→ TEXT PASSAGE:
******
For me, being a parent has come with its fair share of woes and frustrations. But, it has to be said, one of the truly brilliant things about parenthood is that it affords you the chance to play and be quite silly. Remember all those things you gave up doing as a teenager because they were decidedly uncool, like jumping on bouncy castles, riding on the carousel and watching Sesame Street? Well, you get to do them all again!
It’s not that they’ve magically become cool again, but somehow going through child birth, sleep deprivation and the other ‘joys of parenting’, has earned you the right to be as embarrassingly uncool and silly as you wish. Now, our son is only 2, so he is still a little young to be ashamed of his parents’ behaviour, but we like to think we’re in training for when he reaches 13 – and so it was in this spirit we set off on our family field trip to the new Move and Play! Exhibition at the Hong Kong Science Museum.
The idea behind the exhibition is to encourage you to think about how amazing your body is by trying out the 20 or so exhibits designed to challenge your balance, co-ordination, strength and reflexes. Not being one of life’s natural athletes, I didn’t partake in all the exhibits (my body isn’t that amazing and there was no way I was going to be hit in the face by that mechanical skipping rope!), but between me, my husband and my toddler, we did give most of a it a good go.
Although the science was beyond him, our son was delighted by the tight-rope walking and the opportunity to throw bean bags around and, with the help of a big kid, pilot a sailboat. I, on the other hand, was very happy playing the huge version of the classic 80s Atari tennis game, while my husband was having way too much fun seeing how fast he could kick a football (sadly, I expect he would still be there now had not a queue of forlorn children formed behind him… ). Perhaps the best bit of all was the watching all the dads, brows furrowed deep in concentration, trying a little bit too hard on the football goalkeeper game.
Ah yes – hurray for kids – and the fact that they give us a perfect excuse to make ourselves a little ridiculous from time to time!
******
→ PROMPT:
Write a continuation of the Move and Play! exhibition post that picks up right after its last sentence. The records that come next have nothing to do with the Move and Play! exhibition post.

→ Data items:
******
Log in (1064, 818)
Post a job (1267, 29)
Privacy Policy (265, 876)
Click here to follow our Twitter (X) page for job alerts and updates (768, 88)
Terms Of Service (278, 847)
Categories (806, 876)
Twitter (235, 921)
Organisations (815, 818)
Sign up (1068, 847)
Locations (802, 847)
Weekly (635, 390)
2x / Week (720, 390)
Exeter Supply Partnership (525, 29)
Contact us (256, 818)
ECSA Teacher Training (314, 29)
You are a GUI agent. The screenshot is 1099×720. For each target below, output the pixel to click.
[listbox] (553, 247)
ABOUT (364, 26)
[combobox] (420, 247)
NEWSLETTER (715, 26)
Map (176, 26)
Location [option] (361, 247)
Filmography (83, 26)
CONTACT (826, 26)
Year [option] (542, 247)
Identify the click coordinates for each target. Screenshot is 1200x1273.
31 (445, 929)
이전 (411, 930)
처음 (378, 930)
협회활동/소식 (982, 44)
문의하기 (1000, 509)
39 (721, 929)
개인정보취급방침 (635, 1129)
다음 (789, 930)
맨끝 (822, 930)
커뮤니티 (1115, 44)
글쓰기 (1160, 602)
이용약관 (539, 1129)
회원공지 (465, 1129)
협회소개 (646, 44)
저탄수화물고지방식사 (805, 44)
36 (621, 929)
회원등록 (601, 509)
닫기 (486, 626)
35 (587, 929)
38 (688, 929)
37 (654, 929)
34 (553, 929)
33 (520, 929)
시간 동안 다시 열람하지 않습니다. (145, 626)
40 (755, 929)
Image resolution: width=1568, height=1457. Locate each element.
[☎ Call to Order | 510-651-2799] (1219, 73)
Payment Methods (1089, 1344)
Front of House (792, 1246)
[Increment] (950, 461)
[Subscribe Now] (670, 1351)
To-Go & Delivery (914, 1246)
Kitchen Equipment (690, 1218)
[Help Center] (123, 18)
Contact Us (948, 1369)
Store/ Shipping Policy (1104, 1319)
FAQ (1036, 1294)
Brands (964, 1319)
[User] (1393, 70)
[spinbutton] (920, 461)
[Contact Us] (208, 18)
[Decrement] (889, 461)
******
→ EXPECTED OUTPUT:
A truly perfectly timed exhibition – as the humidity and rainfall rises, this is a great place to enjoy the air conditioning while letting your children burn some energy, and learn a thing or two about science! Although the exhibition isn’t colossal, it’s definitely big enough for you to spend an hour or so there, and if you’re in need of a little more entertainment, your $30 ticket gives you access to the Permanent Exhibition too. Serious bargain. Haven’t got your money’s worth? Well, you can also check out their programme of extension activities.
The exhibition is a massive winner, I would say, for primary school-aged kids, and I think even secondary students would get a kick (pardon the pun) from it; but my toddler found it a little overwhelming at times, and on balance, I would say that he had more fun upstairs in the children’s gallery in the Permanent Exhibition. Although, if you are stuck for something to do on a rainy day with your little one, I would say that it’s still worth a visit!
Oh, and if you’re looking to limit screen time, this might not be for you, as many of the games revolve around videogame graphics.
Need to know before you go
I would advise against wearing high heels or short skirts –comfortable and casual are the order of the day!
If you are hungry
As you are in the middle of TST, there are heaps of restaurants to choose from. We headed back over to Ocean Terminal along the harbour front to Pizza Express, knowing we’d be on safe ground with the kids menu, booster chairs and stickers (although somewhat strangely they don’t really do kids plates or cutlery, so you might want to bring your own). With our window seat giving our little boy the opportunity for a bit of boat watching too, we actually came close to having a fairly unhurried lunch before catching the Star Ferry home. Other child-friendly options in the area are Fat Angelo’s or you could stop by the Charlie Brown Café, which we’ve previously reviewed here. If you are after something a bit more grown-up, you might want to consider checking out Brick Lane (which also has high chairs) but it’s best to arrive not long after midday if you want to guarantee yourself a table.
Move and Play!
Where: Hong Kong Science Museum, 2 Science Museum Road, Tsim Sha Tsui East, Kowloon
When: 10am-7pm weekdays, 10am-9pm weekends and public holidays, closed Thursdays (except public holidays).
Exhibition period: 20 June – 29 October, 2014
How much: $30 admission price, free for kids under 4 years old
Click here for information on how to get there.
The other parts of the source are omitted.